Screenshot grounding data
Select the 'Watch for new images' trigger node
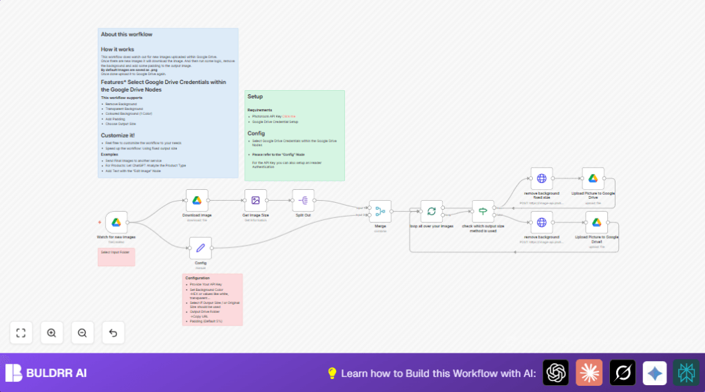 117,222
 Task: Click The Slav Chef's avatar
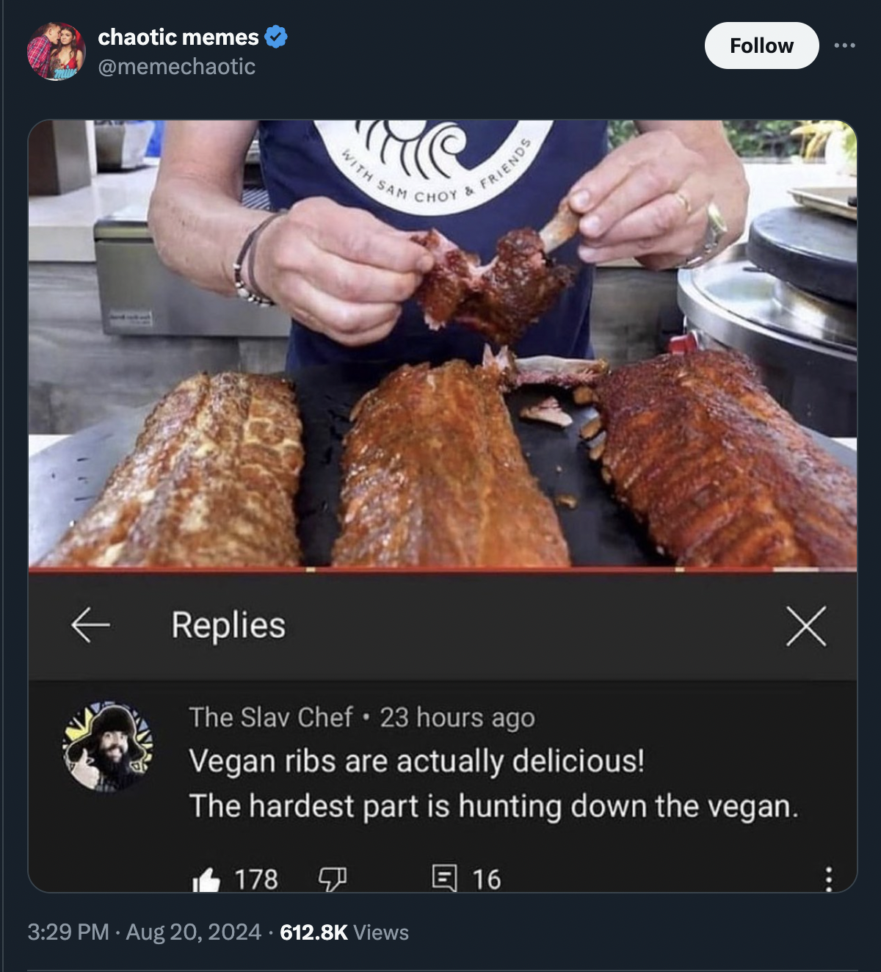[x=108, y=746]
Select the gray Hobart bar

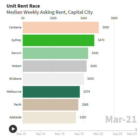point(55,66)
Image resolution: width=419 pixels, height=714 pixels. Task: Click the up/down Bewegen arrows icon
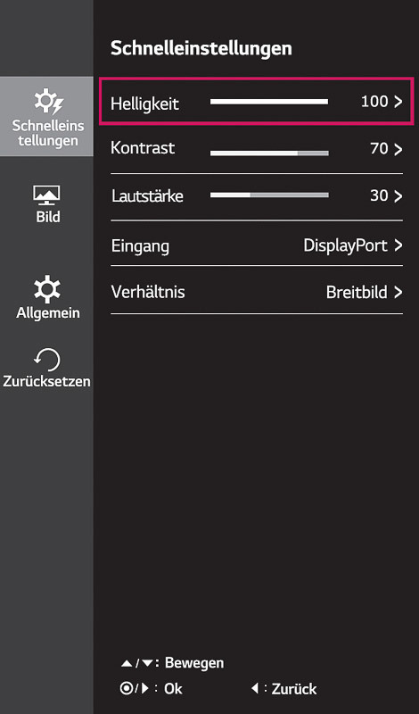click(138, 664)
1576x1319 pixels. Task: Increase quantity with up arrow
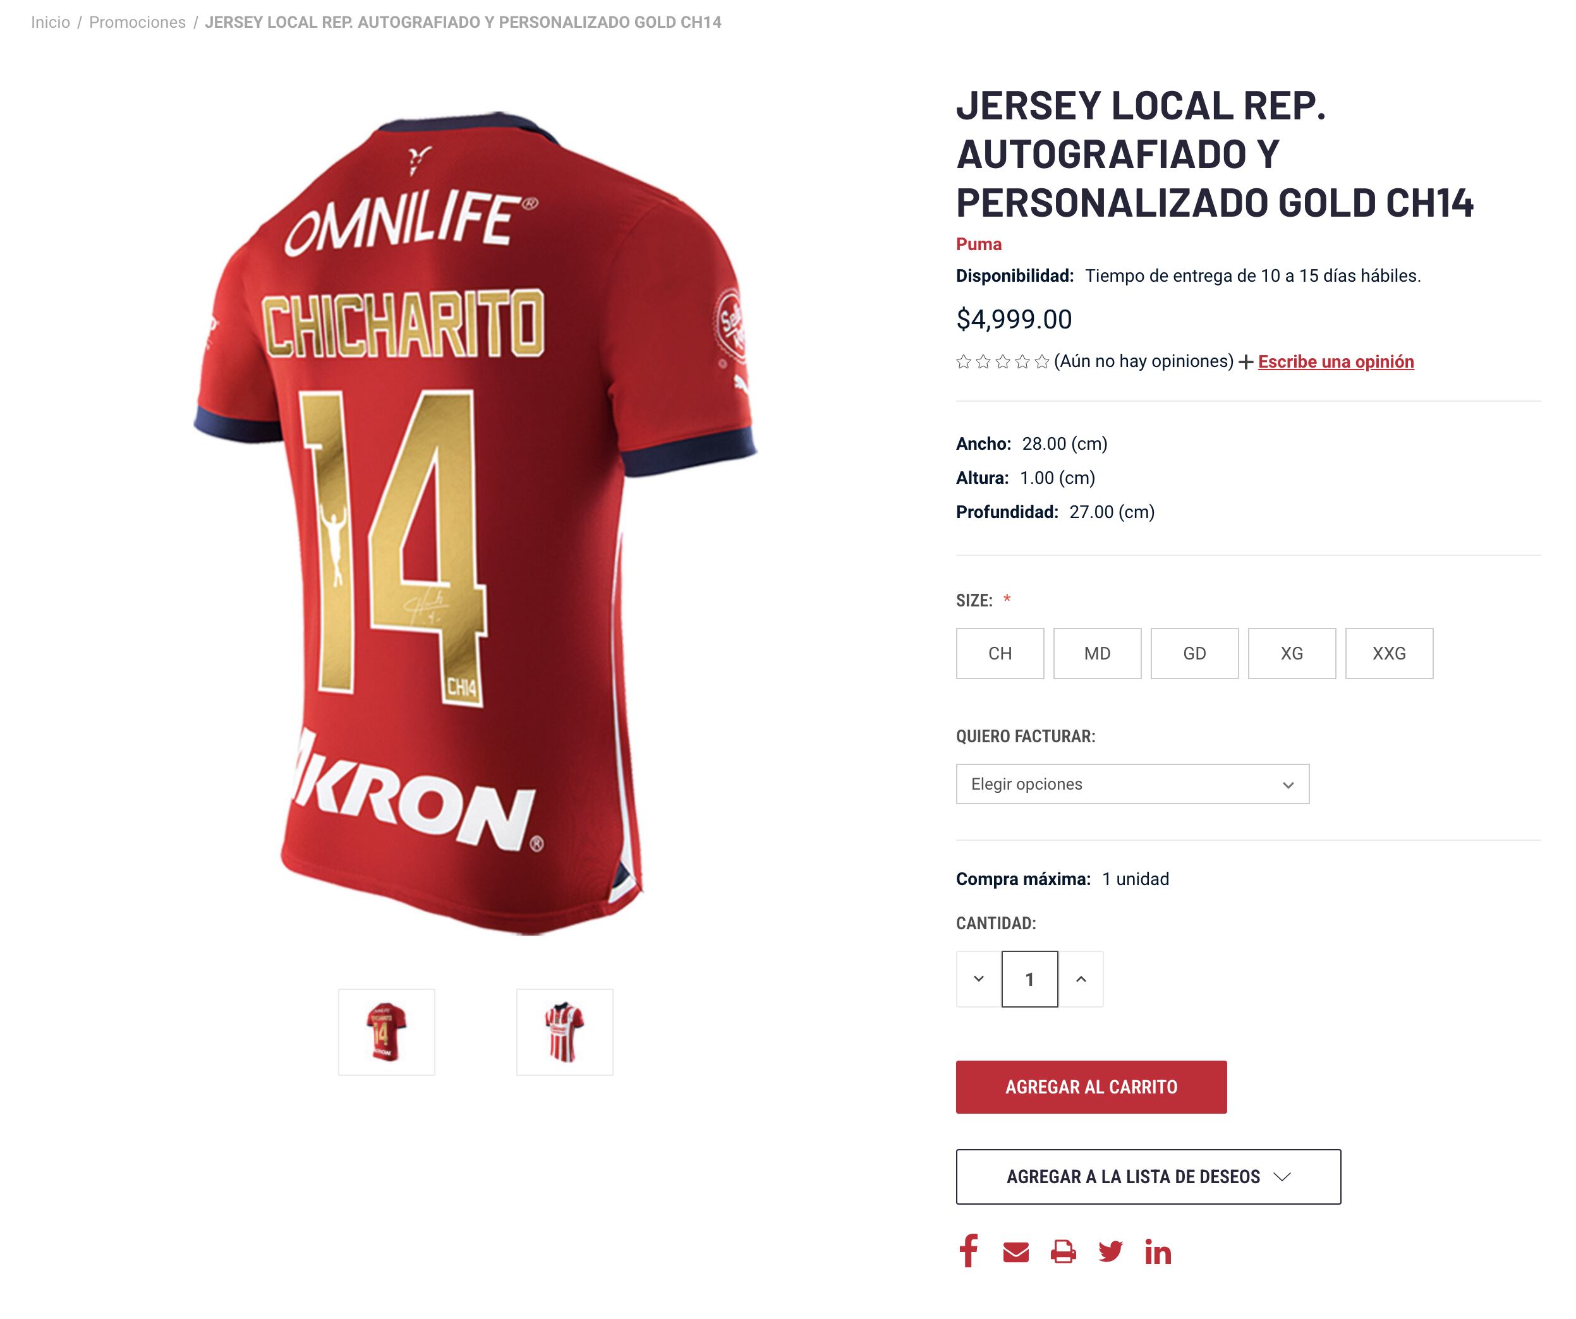pos(1081,979)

• Problem requirements:
Extract all the data above exactly, excluding every picture.

• Exercise result:
Select the 'Watch for new images' trigger node
 117,222
 Task: Click The Slav Chef's avatar
[x=108, y=746]
Select the gray Hobart bar

point(55,66)
Image resolution: width=419 pixels, height=714 pixels. Task: Click the up/down Bewegen arrows icon
click(138, 664)
1576x1319 pixels. Task: Increase quantity with up arrow
pos(1081,979)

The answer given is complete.